_Instructions for the task_: Give the part of the rows below that opens with the line containing "Select Специальные возможности" and closes with the line containing "tap(218, 94)", both ends included, as a JSON list of strings. Use one string per line and omit blank lines.

_Rows_:
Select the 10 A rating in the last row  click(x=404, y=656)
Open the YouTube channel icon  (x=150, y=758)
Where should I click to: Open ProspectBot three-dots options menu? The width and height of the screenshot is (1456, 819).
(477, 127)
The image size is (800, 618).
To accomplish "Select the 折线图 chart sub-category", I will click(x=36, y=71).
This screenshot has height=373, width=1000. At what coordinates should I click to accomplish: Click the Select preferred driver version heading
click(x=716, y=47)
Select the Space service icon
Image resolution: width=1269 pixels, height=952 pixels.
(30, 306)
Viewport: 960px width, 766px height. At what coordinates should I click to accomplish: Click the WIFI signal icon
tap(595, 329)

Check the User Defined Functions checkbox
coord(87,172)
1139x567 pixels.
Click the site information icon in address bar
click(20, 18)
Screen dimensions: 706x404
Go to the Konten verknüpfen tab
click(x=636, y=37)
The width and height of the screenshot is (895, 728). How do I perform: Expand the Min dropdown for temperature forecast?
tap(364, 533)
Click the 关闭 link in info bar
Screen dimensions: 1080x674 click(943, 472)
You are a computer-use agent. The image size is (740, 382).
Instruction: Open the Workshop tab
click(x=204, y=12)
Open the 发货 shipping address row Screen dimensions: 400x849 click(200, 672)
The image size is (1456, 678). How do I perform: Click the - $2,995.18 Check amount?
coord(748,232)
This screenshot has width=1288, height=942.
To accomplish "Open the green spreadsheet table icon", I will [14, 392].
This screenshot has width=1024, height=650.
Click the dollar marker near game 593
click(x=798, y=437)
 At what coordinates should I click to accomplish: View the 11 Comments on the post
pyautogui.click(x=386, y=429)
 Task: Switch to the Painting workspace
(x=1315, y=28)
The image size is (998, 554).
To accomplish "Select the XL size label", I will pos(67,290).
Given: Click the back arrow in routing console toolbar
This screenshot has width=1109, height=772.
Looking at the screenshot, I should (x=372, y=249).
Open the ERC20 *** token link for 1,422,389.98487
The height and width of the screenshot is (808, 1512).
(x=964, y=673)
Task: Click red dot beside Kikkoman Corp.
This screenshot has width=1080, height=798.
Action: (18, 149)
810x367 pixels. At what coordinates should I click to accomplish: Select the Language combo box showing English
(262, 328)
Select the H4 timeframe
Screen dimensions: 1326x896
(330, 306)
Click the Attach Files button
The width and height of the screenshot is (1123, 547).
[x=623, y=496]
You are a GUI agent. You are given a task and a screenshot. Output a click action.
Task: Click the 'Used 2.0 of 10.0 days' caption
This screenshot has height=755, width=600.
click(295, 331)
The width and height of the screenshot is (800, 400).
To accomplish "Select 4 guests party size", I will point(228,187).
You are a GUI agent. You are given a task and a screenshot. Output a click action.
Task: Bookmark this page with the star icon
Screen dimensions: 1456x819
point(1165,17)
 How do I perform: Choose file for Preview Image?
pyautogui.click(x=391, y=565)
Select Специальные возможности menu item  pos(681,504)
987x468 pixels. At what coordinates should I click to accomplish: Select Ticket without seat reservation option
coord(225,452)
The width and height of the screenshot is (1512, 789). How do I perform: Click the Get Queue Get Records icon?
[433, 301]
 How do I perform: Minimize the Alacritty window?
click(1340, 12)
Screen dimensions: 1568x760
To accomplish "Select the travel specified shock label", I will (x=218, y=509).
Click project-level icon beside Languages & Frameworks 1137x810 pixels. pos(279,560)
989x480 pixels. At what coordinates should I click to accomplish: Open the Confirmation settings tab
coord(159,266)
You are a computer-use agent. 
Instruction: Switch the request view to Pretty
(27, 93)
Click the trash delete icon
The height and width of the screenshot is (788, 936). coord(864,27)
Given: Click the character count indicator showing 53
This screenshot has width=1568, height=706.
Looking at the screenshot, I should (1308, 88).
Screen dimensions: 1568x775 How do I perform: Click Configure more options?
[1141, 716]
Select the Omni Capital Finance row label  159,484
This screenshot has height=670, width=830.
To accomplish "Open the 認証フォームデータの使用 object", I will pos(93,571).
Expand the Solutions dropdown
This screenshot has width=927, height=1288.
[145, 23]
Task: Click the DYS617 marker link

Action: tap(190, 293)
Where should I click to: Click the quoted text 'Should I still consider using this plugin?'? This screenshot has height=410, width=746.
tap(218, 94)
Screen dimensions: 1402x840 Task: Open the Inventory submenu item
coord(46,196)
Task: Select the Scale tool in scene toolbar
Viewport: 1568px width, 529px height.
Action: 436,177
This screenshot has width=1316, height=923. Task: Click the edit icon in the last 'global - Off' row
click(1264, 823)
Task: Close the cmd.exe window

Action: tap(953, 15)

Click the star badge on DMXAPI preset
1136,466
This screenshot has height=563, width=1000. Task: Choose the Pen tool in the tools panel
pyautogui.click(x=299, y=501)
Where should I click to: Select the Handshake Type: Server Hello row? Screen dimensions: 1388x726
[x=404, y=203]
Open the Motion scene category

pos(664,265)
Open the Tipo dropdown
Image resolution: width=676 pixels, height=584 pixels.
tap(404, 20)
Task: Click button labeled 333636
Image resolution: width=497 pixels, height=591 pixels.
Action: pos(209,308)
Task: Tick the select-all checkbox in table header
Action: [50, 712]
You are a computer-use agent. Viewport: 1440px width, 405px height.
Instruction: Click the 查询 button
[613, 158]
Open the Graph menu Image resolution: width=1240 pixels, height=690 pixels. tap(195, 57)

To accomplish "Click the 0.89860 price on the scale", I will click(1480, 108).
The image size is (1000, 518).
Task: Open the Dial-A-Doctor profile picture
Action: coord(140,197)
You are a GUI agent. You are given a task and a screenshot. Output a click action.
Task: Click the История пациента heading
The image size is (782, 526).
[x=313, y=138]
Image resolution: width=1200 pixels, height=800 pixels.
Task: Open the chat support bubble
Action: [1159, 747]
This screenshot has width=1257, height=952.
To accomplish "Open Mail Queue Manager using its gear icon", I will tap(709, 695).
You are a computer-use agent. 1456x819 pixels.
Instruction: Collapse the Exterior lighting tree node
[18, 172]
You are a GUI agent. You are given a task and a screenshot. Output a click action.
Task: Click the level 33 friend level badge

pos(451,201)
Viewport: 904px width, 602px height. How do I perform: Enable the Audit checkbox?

_Task result_:
[
  "Select Специальные возможности menu item  pos(681,504)",
  "987x468 pixels. At what coordinates should I click to accomplish: Select Ticket without seat reservation option",
  "coord(225,452)",
  "The width and height of the screenshot is (1512, 789). How do I perform: Click the Get Queue Get Records icon?",
  "[433, 301]",
  " How do I perform: Minimize the Alacritty window?",
  "click(1340, 12)",
  "Screen dimensions: 1568x760",
  "To accomplish \"Select the travel specified shock label\", I will (x=218, y=509).",
  "Click project-level icon beside Languages & Frameworks 1137x810 pixels. pos(279,560)",
  "989x480 pixels. At what coordinates should I click to accomplish: Open the Confirmation settings tab",
  "coord(159,266)",
  "You are a computer-use agent. ",
  "Instruction: Switch the request view to Pretty",
  "(27, 93)",
  "Click the trash delete icon",
  "The height and width of the screenshot is (788, 936). coord(864,27)",
  "Given: Click the character count indicator showing 53",
  "This screenshot has width=1568, height=706.",
  "Looking at the screenshot, I should (1308, 88).",
  "Screen dimensions: 1568x775 How do I perform: Click Configure more options?",
  "[1141, 716]",
  "Select the Omni Capital Finance row label  159,484",
  "This screenshot has height=670, width=830.",
  "To accomplish \"Open the 認証フォームデータの使用 object\", I will pos(93,571).",
  "Expand the Solutions dropdown",
  "This screenshot has width=927, height=1288.",
  "[145, 23]",
  "Task: Click the DYS617 marker link",
  "Action: tap(190, 293)",
  "Where should I click to: Click the quoted text 'Should I still consider using this plugin?'? This screenshot has height=410, width=746.",
  "tap(218, 94)"
]